> [Testo da leggere]
|---|

Il 3 aprile 1924 a Omaha in Nebraska nasceva Marlon Brando, oggi considerato una delle maggiori star nella storia di Hollywood. Con il suo talento ha segnato decenni del cinema statunitense, divenendo uno degli attori più carismatici nella storia del cinema. Tra i primi interpreti del Metodo Stanislavskij negli USA, grazie al suo immedesimarsi nei ruoli ha rinnovato radicalmente lo stile recitativo statunitense a favore di un approccio psicologico più marcato dei personaggi da interpretare. Tra ruoli indimenticabili, controversie e attivismo, ripercorriamo la sua vita e la sua carriera, proprio in occasione di quello che sarebbe stato il suo centesimo compleanno.

|---|

> [Dati di origine]
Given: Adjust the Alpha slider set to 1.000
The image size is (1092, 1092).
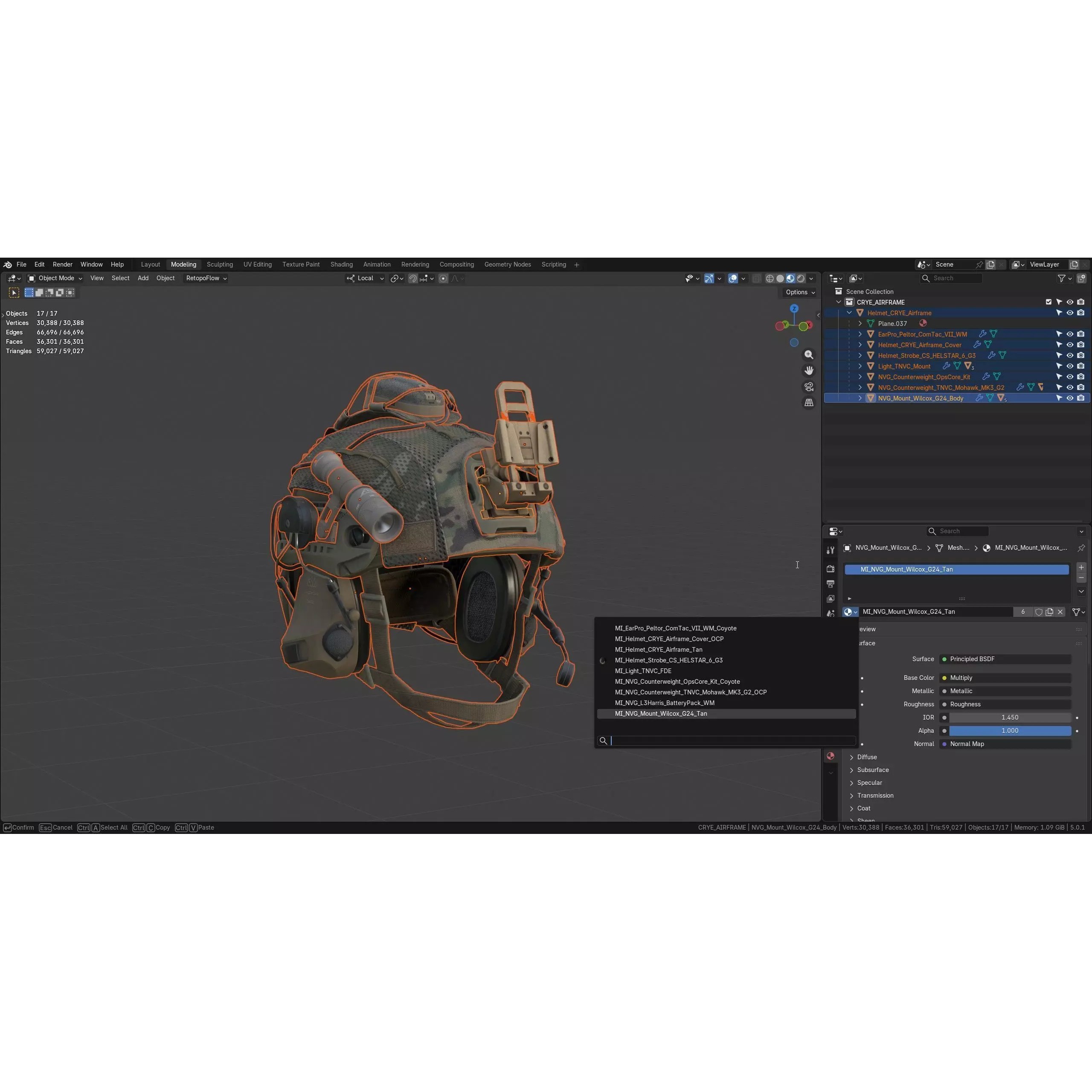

|---|

> [I compiti]
[1] In base al testo su Marlon Brando, spiega in una-tre frasi grazie a che cosa l'attore ha rinnovato lo stile recitativo statunitense.
[2] Per favore, prosegui il testo su Marlon Brando a partire dalla sua ultima frase.
I dati sono materiale a sé, distinto dal testo.

> [Risposte ai compiti]
[1] Brando ha rinnovato radicalmente lo stile recitativo statunitense grazie al suo immedesimarsi nei ruoli, come uno dei primi interpreti del Metodo Stanislavskij negli USA. Così ha portato a un approccio psicologico più marcato ai personaggi da interpretare.

[2]
Marlon Brando. Le origini
Bud (così soprannominato in infanzia) ebbe un rapporto tendenzialmente ostile con il padre, causato dai suoi lunghi periodi lontano dalla famiglia, trascorsi tra bordelli e night club. Completamente opposto era invece quello con la madre, Dorothy Julia Pennebaker. Egli puntualizzò a più riprese che il solo unico motivo che lo spingeva a recitare era per fare una buona impressione su di lei, in passato celebrità locale dell’Illinois. Da sempre di carattere ribelle, il giovane Brando fu espulso da una scuola militare e cominciò a frequentare scuole di arte drammatica. Fu prima allievo di Stella Adler e poi seguì i corsi di Lee Strasberg all’Actors Studio. Esordì a Broadway proprio in questi anni e terminati gli studi ottenne i primo ruoli di spicco sul palcoscenico. Il suo Stanley Kowalski nel dramma Un tram che si chiama Desiderio di Tennessee Williams gli valse il successo teatrale nel 1947.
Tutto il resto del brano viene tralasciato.